(Rows from a screen grounding dataset)
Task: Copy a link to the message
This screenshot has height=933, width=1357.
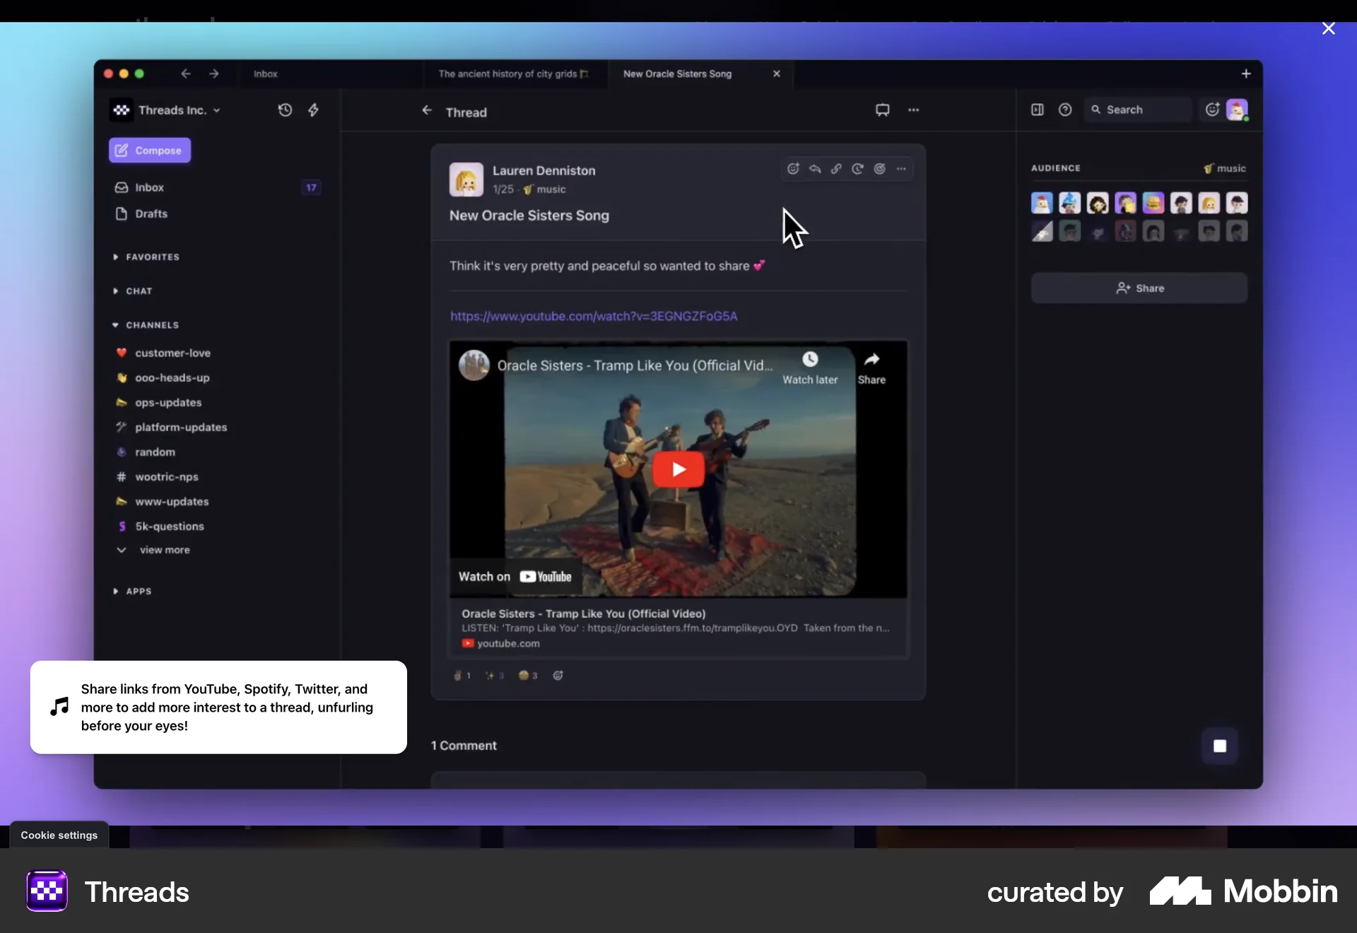Action: [x=836, y=169]

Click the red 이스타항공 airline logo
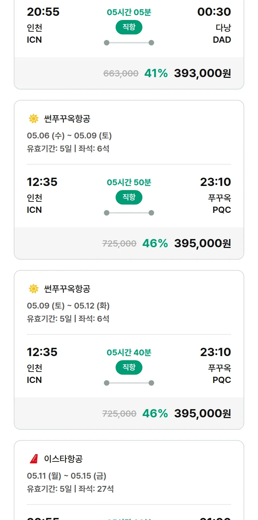pos(34,459)
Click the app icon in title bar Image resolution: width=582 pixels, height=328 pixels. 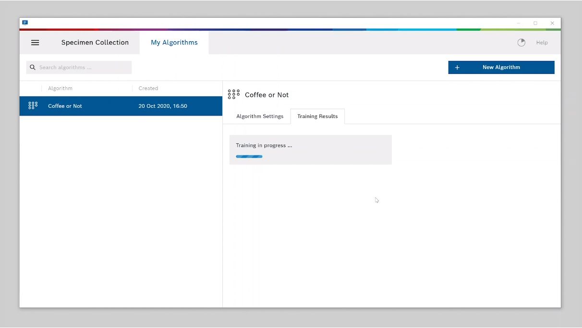pyautogui.click(x=25, y=23)
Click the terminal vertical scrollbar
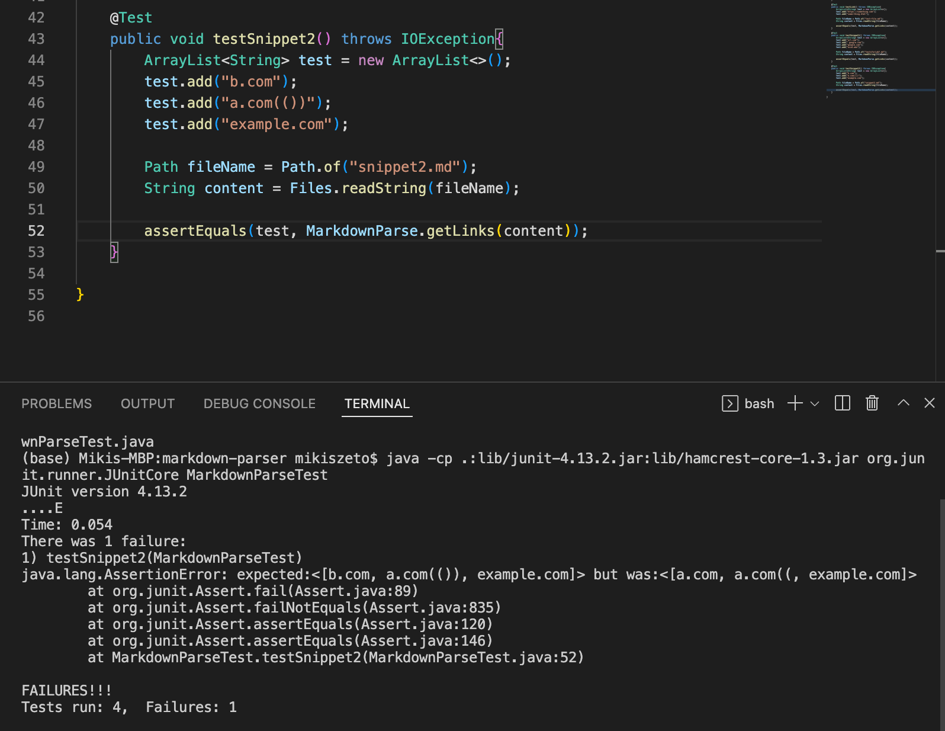The image size is (945, 731). pyautogui.click(x=941, y=613)
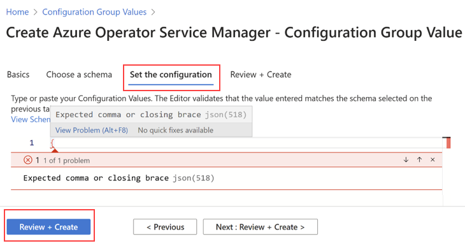Viewport: 465px width, 248px height.
Task: Click the Previous button
Action: pyautogui.click(x=165, y=227)
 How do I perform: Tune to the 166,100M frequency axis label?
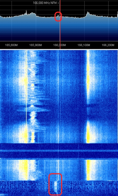pos(84,45)
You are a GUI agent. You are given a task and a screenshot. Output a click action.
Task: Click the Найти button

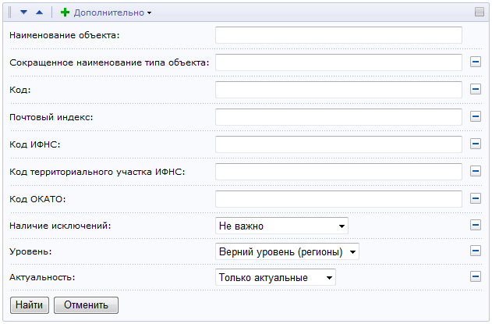[30, 305]
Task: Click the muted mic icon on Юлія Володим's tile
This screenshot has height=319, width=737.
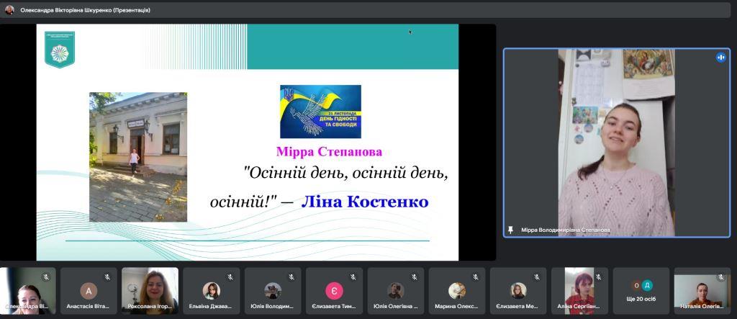Action: point(291,277)
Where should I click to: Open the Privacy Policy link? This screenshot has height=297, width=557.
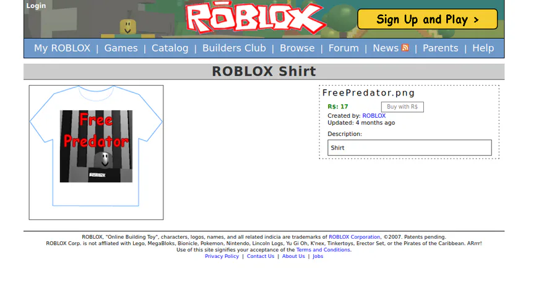(222, 256)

== WHAT THE EXERCISE ASKS ==
Give the items from the line with "Task: Click the muted" through the end of the items as a two-column CSV with the headers text and answer, one row per item. Put each value in a single quoted field with line breaks replaced by spaces, and leave the pictures out.

== ANSWER IN FULL ==
text,answer
"Task: Click the muted mic icon on Юлія Володим's tile This screenshot has height=319, width=737.","Action: point(291,277)"
"Where should I click to: Open the Privacy Policy link? This screenshot has height=297, width=557.","(222, 256)"